I really should just not get on Facebook ever because I usually exit the app asking myself, "Why did I do that??" But something tells me that you were led to this post through Facebook.... so there are some upsides.

I am grouchy about a lot of things lately. I want to say it's hormones but it's such a cop-out to blame your actions/feelings on hormones. I want to own my feelings and my feelings are that I am mad at like nearly everyone. There's a situation I am currently dealing with where I just cannot effectively communicate with another person and I just feel like crud about it even though I honestly think it's totally their fault and Matt is on my side about it (or at least he's smart enough to say so).

Stuff with work is frustrating me. Right now I don't fall into the category of "people who think their job is so much more important/difficult than everyone else's" because right now my job is pretty easy and the only problem I have is people making it harder than it needs to be (note: I consider my dissertation to be part of my job because it's a requisite of my employment as a TA).

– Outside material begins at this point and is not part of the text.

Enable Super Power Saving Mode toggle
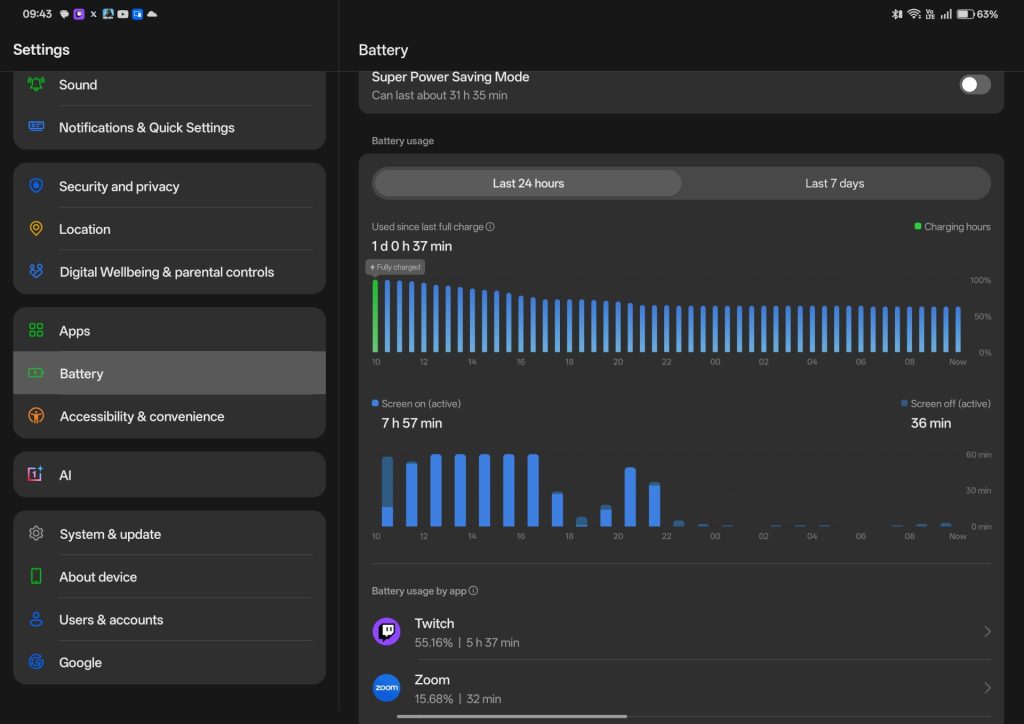This screenshot has height=724, width=1024. pos(974,85)
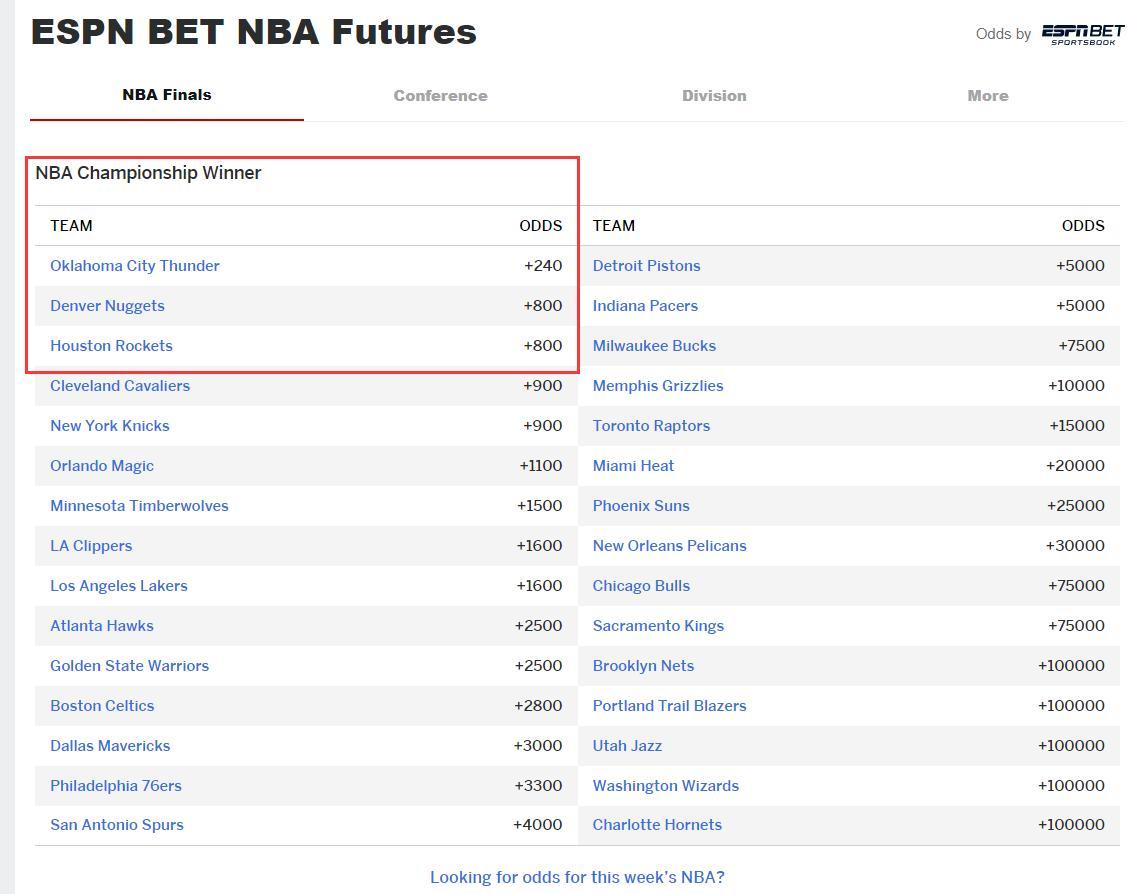Open the Division tab
This screenshot has height=894, width=1127.
[x=714, y=96]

I am grouchy about my body. Things are changing so much and I am insanely grateful for this opportunity, no honor, to carry a baby. I can't help but be bummed that things are moving and growing out of my control...and those fools that say stuff like I do have control and this is my fault.. they make me grouchy too. And sleeping isn't very comfortable and I am terrified to sleep on my back because my yoga instructor framed it like the baby wouldn't get what she needs if I rest on my back and I forgot to ask my doctor about it. My doctor who has an Ivy-League education and 15 years of experience is the only person I listen to at all when it comes to pregnancy advice. That's my minimum requirement. And my mom because we are genetically connected. Everyone else I just politely listen to and forget about. One grouchy antidote is at the end of the day when I can feel her kicking.

I am getting really tired again and there's so much to do and that makes me grouchy. Hey Shanna why don't you get off the internet if you have so much to do?? I mean, Matt's going to be here in like 20 minutes and we are going to run errands so it's not really practical to do much else right now.

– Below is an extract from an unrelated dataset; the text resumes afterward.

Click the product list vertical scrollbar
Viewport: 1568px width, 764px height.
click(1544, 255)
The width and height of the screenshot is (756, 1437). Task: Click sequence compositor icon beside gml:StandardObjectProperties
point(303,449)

But then again, today I got three pretty cool pieces of information. One friend told me the gender of her baby. Another friend told me that she is going to have a baby. And another friend just a few moments ago had her baby. Prior to getting pregnant this information would have meant about 10% of what it means to me today because I just couldn't relate. Now I am filled with joy with this information and am so excited to get to share this chapter of my life with so many friends. I don't take this experience for granted because I know what a blessing from God this is, and I also know there's a lot of people that I know personally that would trade places with me in a heartbeat and I think about them every day.

I just need to perk up. I think I am going to pour myself into Christmas this year and just maximize all the happiness that I can. So if you're some sort of Grinch you should probably stay away from me and not rob me of my Christmas happiness because I will unapologetically defriend your grouchy butt.